Recourse for deactivated drivers
The bill would also require companies to give more information to drivers who get deactivated from the platform and give them a better process to appeal the decision. It would give the company 10 days to let the affected driver know why they were deactivated and would allow drivers 180 days to seek a review of the deactivation by requesting a hearing with the Colorado Department of Labor and Employment.
“Currently, Uber and Lyft will deactivate drivers because of a complaint from a customer and not do a proper investigation,” Winkler said. “This leaves people extremely vulnerable. Lots of our drivers buy their car specifically to do this. When they get deactivated, they are left in limbo.”
That is what Uber driver Suliman Adam said happened to him. In 2018, a customer sent a complaint that Adam drove drunk. He said he had not. Last June, another customer made a similar complaint, which led to the permanent deactivation of his Uber account.

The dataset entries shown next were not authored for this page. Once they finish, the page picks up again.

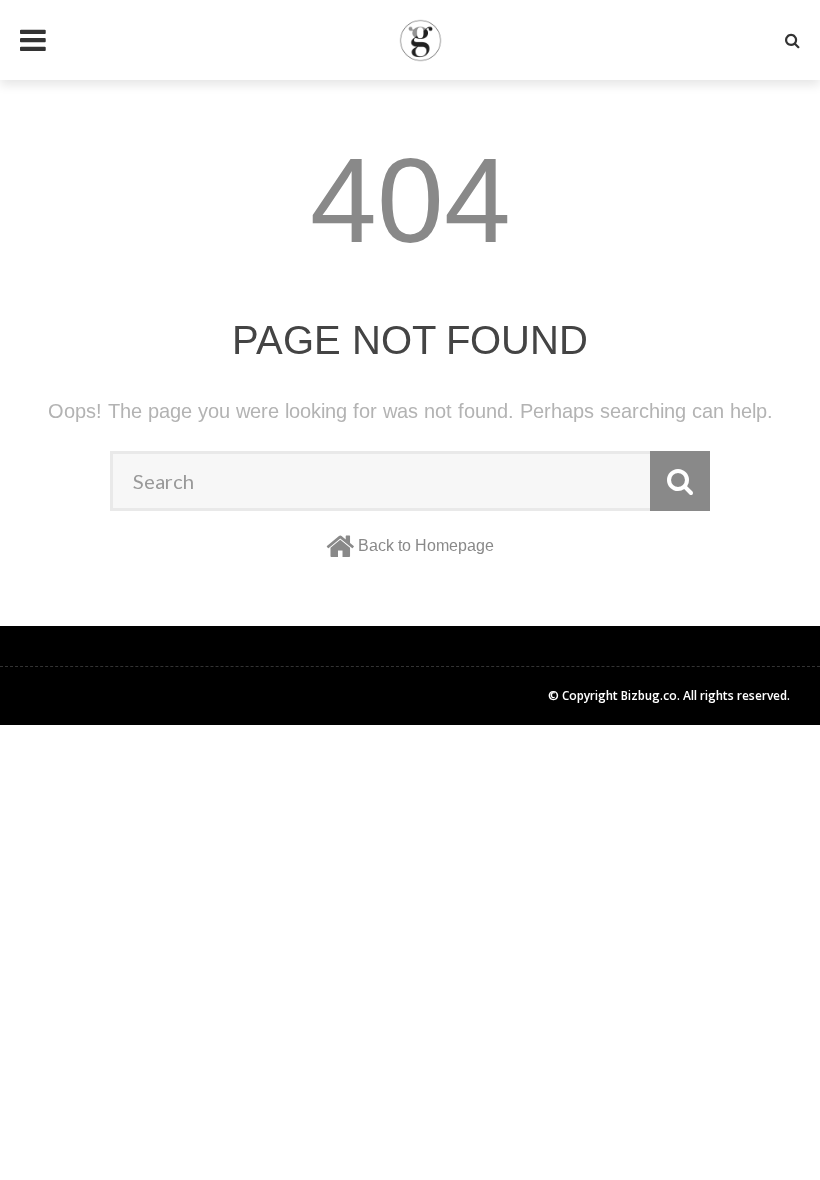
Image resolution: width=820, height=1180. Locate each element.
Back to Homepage (426, 545)
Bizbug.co (649, 695)
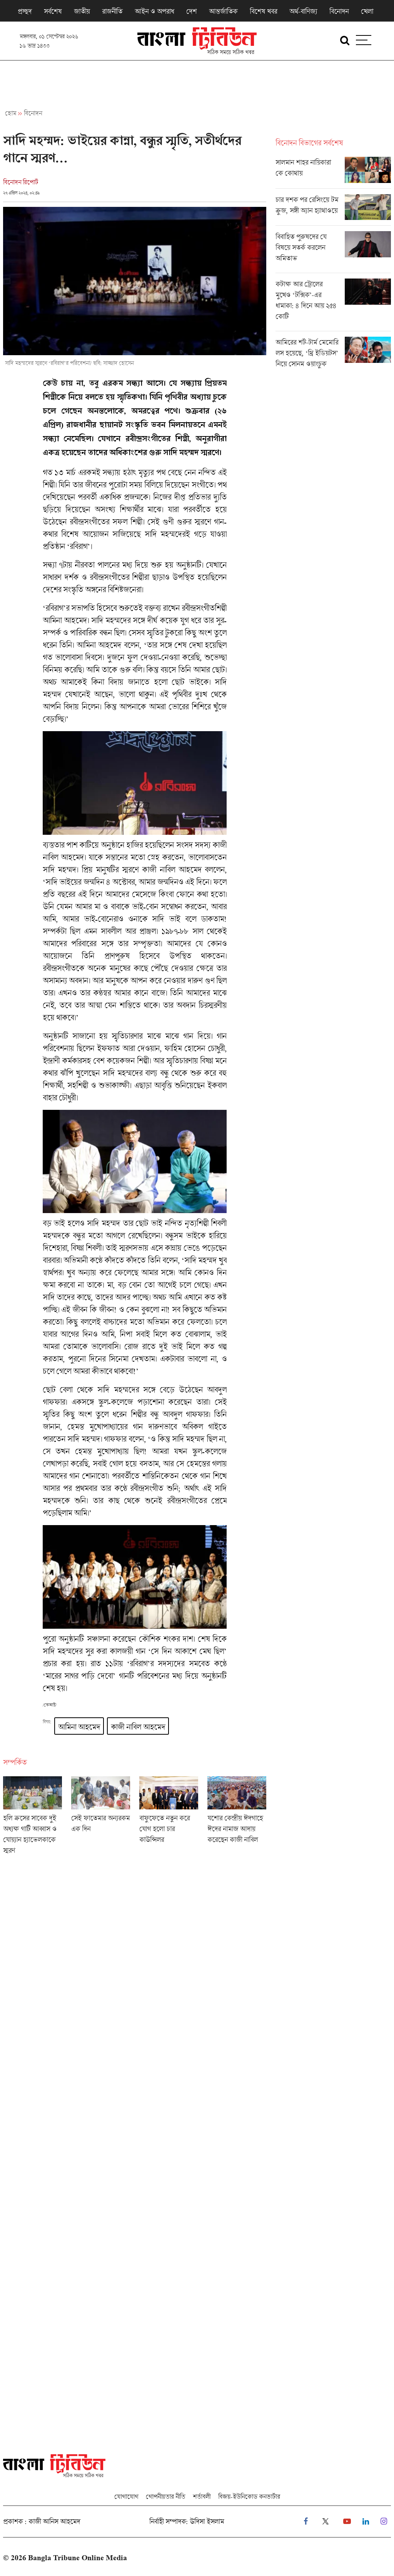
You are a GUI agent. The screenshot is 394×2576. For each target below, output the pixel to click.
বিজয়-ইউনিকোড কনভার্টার (249, 2496)
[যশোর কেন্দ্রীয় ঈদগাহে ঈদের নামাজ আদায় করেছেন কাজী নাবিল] (236, 1817)
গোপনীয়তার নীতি (165, 2496)
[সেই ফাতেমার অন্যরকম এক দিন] (100, 1817)
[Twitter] (326, 2521)
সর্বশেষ (53, 11)
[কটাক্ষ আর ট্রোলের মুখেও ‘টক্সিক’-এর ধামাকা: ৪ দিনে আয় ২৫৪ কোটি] (333, 305)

He is now left with a $900 monthly car payment on the vehicle he purchased to drive for Uber.
“Every time I call Uber, they tell me there is not any way (to reactivate),” Adam said. “Every time I ask them how they only look at one side. How do you know that I was drinking?”
Lyft said they have already taken many of the bill’s provisions into consideration.
“Fair deactivations and pay transparency are important issues. That’s why we have an appeals process in place for when drivers feel they have been unfairly deactivated. We also introduced Upfront Pay in Colorado last year, so drivers could have more ride and earnings information ahead of accepting a ride,” Lyft spokesperson CJ Macklin wrote in an email.
Lyft also provides its drivers with a weekly summary of the number of rides, total earnings and total amount riders paid. The company argues that this encourages drivers to account for the larger picture of their work instead of individual rides. Spokespeople from both Lyft and Uber said they plan to engage with lawmakers and drivers about this legislation.Lyft says its policy is to investigate every safety report it receives. If a driver disagrees with a decision, they can ask for it to be reviewed.
“We look forward to engaging with lawmakers on these topics and exploring how to strengthen them further in a way that doesn’t inadvertently hurt our rider and driver communities,” Macklin wrote.
The bill was assigned to the Senate Business, Labor and Technology Committee and does not yet have a hearing date.